Dr. Elliot Dorff, Rabbi, Ph.D.
Rector, Sol & Anne Dorff Distinguished Service Professor in Philosophy
American Jewish University
Los Angeles, CA
Thoughts on Human Origins
Judaism asserts that God is Creator – indeed, as the morning liturgy asserts, that God renews creation each day -- but we do not know how God created the world originally or renews it now. In fact, the Bible includes at least three disparate descriptions of how that happened (Genesis 1:1-2:3; Genesis 2:4-25; Psalms 104). Furthermore, the Rabbis assert that “There are 70 faces to the Torah” (Numbers Rabbah 13:15-16) – that is, any verse in the Torah, including those about creation, can be interpreted in multiple ways. As a result, one central feature of the Jewish mode is open and vigorous questioning, and that historically has applied not only to the interpretation and application of classical Jewish texts but also to scientific research. That is because, as Samson Raphael Hirsch emphasized, God’s revelation occurs not only through the Bible but also through the world God created, and so both biblical interpretation and scientific research are important ways to know God, God’s universe, and what God wants of us. Thus the Jewish tradition has demonstrated enormous elasticity in interpreting its creation texts, and through the ages commentators have fit them to the latest scientific findings. I therefore understand this exhibit as a way to broaden my knowledge of how God created humans and the awe and gratitude that that should invoke in me.

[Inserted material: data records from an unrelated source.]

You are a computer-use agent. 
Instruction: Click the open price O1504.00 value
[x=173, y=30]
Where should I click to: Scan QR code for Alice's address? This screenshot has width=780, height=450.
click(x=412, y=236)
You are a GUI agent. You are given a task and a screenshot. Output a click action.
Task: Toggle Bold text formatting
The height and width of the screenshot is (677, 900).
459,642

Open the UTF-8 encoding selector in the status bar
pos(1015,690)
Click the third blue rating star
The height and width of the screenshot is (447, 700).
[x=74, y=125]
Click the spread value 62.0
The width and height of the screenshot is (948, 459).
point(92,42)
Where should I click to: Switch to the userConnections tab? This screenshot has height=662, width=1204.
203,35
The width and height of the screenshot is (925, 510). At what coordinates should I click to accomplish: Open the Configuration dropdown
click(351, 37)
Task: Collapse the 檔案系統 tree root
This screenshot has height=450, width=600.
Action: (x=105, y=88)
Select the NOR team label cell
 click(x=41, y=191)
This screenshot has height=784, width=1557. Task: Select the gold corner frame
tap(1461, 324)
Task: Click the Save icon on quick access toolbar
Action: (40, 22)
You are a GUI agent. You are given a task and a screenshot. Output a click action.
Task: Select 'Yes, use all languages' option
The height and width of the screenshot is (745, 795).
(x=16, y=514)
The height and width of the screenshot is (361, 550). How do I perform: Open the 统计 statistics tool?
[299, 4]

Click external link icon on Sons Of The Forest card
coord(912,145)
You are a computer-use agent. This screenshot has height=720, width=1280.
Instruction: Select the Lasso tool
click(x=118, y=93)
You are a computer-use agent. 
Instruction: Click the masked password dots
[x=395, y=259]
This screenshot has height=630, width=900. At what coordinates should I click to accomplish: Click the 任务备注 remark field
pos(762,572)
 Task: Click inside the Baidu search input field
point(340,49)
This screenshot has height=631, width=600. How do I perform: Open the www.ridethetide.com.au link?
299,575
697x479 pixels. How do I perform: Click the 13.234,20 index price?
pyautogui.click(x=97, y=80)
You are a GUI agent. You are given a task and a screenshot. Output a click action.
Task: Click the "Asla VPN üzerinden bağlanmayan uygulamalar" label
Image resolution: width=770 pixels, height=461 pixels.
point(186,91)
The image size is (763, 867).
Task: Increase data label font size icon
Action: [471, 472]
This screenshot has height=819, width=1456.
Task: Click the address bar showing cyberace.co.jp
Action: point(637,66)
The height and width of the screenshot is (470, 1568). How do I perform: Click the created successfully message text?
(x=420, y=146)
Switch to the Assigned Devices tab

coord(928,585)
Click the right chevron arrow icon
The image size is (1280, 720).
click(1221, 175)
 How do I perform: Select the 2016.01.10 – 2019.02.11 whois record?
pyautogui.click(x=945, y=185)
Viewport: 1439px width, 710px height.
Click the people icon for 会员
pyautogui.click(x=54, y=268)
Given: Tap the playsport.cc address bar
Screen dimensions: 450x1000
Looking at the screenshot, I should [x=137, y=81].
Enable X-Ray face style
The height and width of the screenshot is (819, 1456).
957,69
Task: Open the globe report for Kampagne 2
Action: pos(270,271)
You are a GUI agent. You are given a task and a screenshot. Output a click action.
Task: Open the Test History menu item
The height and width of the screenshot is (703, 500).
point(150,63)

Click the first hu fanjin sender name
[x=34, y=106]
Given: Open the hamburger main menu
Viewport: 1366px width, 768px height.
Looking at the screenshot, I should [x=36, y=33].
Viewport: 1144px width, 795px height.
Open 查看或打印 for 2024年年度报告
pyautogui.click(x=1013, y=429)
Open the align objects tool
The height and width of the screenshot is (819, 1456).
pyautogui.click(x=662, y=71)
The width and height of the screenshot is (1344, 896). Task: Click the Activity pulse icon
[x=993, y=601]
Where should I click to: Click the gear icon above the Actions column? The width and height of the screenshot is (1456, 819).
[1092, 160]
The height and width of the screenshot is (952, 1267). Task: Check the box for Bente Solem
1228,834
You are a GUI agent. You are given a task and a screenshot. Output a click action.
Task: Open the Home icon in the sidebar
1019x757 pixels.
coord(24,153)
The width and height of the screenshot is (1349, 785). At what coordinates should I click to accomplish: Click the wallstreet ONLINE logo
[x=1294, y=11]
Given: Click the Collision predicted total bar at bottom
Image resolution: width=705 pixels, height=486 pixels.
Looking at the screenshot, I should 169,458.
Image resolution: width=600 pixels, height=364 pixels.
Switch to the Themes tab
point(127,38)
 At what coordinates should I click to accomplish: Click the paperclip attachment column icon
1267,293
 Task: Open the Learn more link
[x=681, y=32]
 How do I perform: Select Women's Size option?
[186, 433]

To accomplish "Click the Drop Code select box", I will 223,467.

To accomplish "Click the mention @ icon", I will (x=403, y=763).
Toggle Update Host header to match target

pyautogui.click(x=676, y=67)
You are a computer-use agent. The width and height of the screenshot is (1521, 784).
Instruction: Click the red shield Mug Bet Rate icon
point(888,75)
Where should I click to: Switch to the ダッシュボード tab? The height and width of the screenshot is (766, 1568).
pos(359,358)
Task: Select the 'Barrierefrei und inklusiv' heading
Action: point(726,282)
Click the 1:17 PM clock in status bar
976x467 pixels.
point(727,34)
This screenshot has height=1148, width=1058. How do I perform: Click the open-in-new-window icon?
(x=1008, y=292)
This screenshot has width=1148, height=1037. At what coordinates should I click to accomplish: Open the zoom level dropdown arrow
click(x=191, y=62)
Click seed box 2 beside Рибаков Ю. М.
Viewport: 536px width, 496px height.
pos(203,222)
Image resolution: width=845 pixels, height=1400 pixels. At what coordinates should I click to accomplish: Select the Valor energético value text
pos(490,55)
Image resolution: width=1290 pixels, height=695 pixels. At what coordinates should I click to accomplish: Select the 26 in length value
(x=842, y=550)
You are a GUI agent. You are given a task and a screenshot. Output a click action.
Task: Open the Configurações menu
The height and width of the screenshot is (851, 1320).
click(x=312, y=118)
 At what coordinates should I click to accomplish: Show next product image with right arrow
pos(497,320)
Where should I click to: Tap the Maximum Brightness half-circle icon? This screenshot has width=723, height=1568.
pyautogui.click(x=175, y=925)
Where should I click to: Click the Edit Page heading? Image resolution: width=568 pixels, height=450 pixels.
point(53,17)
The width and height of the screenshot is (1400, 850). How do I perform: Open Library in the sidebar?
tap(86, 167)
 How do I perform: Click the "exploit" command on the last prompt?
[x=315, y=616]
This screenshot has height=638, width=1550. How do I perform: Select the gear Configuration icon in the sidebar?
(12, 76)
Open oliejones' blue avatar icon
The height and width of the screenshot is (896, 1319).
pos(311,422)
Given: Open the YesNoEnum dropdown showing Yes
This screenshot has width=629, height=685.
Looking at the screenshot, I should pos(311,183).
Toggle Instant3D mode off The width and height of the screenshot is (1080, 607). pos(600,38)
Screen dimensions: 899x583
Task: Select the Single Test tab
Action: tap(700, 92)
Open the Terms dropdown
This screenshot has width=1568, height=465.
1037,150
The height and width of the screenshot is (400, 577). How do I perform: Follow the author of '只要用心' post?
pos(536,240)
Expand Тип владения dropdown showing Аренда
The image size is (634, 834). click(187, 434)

Reflections on The Age of Humans (the Anthropocene)
In the earliest chapters of the Bible, Adam was put into the Garden of Eden “to till it and to preserve it” (Genesis 2:15). A later chapter of the Torah requires preserving fruit trees even in war (Deuteronomy 20:19-20), and the Rabbis of the Mishnaic and Talmudic eras and of the Middle Ages enacted a number of other laws to preserve the environment – this at a time when the human population and therefore the human impact on the earth were much smaller than they are now. Even so, one classical Rabbinic source has God saying this to Adam:
Look at My works! How beautiful and praiseworthy they are! Everything I made, I created for you. Be careful, though, that you do not spoil or destroy My world, for if you spoil it, there is nobody after you to fix it. (Kohelet Rabbah 7;13)
One very good collection of essays on Judaism and the environment is Arthur Waskow, ed., Torah of the Earth: Exploring 4,000 Years of Ecology in Jewish Thought (Woodstock, Vt: Jewish Lights, 2000), 2 volumes.
In our own time, these concerns become ever more urgent. We are finally learning as a human species that pollution spreads worldwide and that depleting the earth’s resources affects us all. Thus planning for supporting human beings on the earth now must be an international effort involving every country on earth in a cooperative effort, and no country may claim exemptions. When Cain asks God, “Am I my brother’s keeper?” (Genesis 4:9), the resounding “Yes” that is implied in answer to that question now affects not only our family and nation, but literally every creature on earth. The fact that God created the world for us, as the Bible and the Rabbinic source quoted above assert, means that we have a deep and wide responsibility to care for it.
This means, among other things, that we must make inexpensive and effective contraceptive devices available to anyone who wants to use them so that people who want to engage in sexual relations without producing children can do so. When I was a college student in the 1960s and there were three billion people on the planet, we were already then urged to adhere to Zero Population Growth; now that there are more than twice that number, we have an even greater duty to limit our procreation so that the poverty and illnesses that come with overpopulation can be avoided or at least diminished.
We need also to work aggressively with God as our partner to combat disease, starvation, prejudice, and war; our track record on this, however, has not been good. So we need to gain some humility in recognizing our interdependence with the rest of God’s creation. Our own welfare as a species as well as our fiduciary duty to God to preserve the Earth both require us to do much better than we have done so far in preserving our planet.